++++ Material for this task ++++

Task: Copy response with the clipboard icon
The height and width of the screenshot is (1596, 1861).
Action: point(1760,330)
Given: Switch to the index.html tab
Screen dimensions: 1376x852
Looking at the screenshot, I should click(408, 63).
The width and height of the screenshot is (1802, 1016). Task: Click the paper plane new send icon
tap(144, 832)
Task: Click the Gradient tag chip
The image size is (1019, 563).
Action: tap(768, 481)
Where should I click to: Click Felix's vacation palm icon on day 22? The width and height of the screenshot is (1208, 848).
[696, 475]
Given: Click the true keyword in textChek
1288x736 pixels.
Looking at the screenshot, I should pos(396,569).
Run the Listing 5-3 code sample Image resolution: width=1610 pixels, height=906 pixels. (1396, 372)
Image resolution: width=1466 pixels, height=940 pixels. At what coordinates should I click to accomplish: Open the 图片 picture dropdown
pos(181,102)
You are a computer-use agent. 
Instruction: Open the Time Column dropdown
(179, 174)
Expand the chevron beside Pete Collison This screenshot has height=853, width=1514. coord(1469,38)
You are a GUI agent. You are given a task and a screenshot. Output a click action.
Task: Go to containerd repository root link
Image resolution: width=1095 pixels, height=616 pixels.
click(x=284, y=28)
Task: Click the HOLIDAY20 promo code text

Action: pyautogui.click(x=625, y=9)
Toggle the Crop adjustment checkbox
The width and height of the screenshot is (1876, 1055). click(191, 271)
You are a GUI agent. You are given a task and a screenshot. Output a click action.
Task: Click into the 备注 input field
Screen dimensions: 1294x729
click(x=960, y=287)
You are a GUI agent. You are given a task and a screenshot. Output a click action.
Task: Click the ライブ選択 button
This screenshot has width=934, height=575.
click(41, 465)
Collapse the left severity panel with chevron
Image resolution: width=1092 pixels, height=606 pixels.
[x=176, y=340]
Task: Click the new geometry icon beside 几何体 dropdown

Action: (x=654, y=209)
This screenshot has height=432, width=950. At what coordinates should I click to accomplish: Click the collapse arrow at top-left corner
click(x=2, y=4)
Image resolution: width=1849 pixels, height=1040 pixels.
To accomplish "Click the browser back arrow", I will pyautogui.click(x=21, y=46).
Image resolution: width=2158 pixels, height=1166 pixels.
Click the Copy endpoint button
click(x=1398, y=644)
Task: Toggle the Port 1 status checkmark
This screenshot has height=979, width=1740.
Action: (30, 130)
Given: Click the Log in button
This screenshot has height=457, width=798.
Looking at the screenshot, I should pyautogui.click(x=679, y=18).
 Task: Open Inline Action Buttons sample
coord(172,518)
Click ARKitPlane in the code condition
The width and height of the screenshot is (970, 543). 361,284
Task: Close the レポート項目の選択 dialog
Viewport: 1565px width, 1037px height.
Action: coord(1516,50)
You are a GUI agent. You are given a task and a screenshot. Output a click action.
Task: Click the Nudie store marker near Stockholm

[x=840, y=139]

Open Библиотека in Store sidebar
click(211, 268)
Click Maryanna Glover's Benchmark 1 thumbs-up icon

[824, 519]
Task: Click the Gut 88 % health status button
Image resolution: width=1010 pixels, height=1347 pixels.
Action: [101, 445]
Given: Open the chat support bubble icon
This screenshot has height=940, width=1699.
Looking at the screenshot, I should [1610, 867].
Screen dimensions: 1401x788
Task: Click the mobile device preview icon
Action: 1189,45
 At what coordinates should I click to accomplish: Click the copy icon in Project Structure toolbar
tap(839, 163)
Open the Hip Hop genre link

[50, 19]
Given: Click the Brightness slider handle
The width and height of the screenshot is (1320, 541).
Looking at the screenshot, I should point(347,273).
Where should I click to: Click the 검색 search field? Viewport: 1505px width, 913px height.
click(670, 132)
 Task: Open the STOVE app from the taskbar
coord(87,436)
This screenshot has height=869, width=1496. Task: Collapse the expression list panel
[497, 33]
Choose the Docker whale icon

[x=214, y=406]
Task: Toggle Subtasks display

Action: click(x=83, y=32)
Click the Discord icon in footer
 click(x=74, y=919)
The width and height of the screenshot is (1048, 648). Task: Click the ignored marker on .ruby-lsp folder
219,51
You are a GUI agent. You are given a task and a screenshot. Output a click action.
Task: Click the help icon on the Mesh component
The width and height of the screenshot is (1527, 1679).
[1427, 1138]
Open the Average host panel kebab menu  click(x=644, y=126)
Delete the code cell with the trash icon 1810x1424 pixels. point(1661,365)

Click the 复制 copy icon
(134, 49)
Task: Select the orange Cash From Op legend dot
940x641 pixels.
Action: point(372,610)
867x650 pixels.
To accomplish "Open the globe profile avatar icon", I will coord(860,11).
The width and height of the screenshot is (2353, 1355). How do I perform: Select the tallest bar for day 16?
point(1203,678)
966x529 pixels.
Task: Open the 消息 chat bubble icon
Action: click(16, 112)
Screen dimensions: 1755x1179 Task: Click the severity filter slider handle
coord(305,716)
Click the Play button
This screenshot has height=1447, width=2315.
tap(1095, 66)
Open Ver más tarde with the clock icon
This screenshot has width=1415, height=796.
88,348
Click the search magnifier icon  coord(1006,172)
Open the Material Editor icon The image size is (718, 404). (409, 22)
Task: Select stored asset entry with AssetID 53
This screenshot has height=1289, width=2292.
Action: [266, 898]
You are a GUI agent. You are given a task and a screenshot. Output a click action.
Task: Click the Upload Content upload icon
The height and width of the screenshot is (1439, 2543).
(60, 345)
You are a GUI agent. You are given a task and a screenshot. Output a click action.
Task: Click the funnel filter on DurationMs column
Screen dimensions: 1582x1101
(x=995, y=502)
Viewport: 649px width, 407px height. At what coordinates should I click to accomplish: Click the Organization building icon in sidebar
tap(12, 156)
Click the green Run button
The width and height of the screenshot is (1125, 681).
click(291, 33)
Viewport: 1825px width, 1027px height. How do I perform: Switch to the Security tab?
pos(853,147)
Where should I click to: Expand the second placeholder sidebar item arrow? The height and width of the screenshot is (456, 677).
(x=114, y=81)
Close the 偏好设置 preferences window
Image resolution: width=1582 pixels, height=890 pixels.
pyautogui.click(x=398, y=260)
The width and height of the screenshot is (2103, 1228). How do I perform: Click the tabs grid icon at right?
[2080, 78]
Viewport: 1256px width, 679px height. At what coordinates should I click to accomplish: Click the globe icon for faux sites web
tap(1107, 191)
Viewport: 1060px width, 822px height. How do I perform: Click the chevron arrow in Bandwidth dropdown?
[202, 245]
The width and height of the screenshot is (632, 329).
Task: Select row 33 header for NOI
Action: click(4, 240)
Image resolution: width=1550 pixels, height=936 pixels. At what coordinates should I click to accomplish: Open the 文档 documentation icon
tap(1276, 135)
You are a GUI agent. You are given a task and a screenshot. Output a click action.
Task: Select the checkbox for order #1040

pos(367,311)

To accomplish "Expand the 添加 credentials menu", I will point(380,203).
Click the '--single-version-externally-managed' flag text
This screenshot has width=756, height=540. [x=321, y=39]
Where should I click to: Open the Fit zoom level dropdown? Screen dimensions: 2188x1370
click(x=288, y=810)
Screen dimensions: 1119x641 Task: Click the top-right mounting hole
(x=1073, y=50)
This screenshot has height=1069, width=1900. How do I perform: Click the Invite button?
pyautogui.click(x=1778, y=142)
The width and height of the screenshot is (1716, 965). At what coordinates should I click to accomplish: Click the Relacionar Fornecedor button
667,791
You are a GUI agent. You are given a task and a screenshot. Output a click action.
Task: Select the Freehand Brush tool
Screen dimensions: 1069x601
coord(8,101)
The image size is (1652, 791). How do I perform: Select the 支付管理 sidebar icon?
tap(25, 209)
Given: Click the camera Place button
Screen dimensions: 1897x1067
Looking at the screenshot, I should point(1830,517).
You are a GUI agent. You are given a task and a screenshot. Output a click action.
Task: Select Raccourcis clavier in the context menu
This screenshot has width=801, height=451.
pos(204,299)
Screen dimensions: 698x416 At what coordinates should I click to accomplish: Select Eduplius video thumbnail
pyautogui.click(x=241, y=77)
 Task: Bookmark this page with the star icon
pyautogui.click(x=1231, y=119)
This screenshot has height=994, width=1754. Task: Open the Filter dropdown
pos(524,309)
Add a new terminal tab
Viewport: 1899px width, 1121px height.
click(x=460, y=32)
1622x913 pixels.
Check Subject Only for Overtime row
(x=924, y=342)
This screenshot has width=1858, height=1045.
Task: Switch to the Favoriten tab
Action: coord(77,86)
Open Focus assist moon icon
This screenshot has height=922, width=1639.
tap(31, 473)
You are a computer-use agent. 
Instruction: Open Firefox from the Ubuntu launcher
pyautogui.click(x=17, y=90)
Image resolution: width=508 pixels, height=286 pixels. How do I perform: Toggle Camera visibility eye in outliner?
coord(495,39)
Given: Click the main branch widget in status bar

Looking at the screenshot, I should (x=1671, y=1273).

++++

Please copy exactly, and only, the lines from the line containing "Instruction: Open Firefox" through the last line of the records, with both ends included.

Instruction: Open Firefox from the Ubuntu launcher
pyautogui.click(x=17, y=90)
Image resolution: width=508 pixels, height=286 pixels. How do I perform: Toggle Camera visibility eye in outliner?
coord(495,39)
Given: Click the main branch widget in status bar

Looking at the screenshot, I should (x=1671, y=1273).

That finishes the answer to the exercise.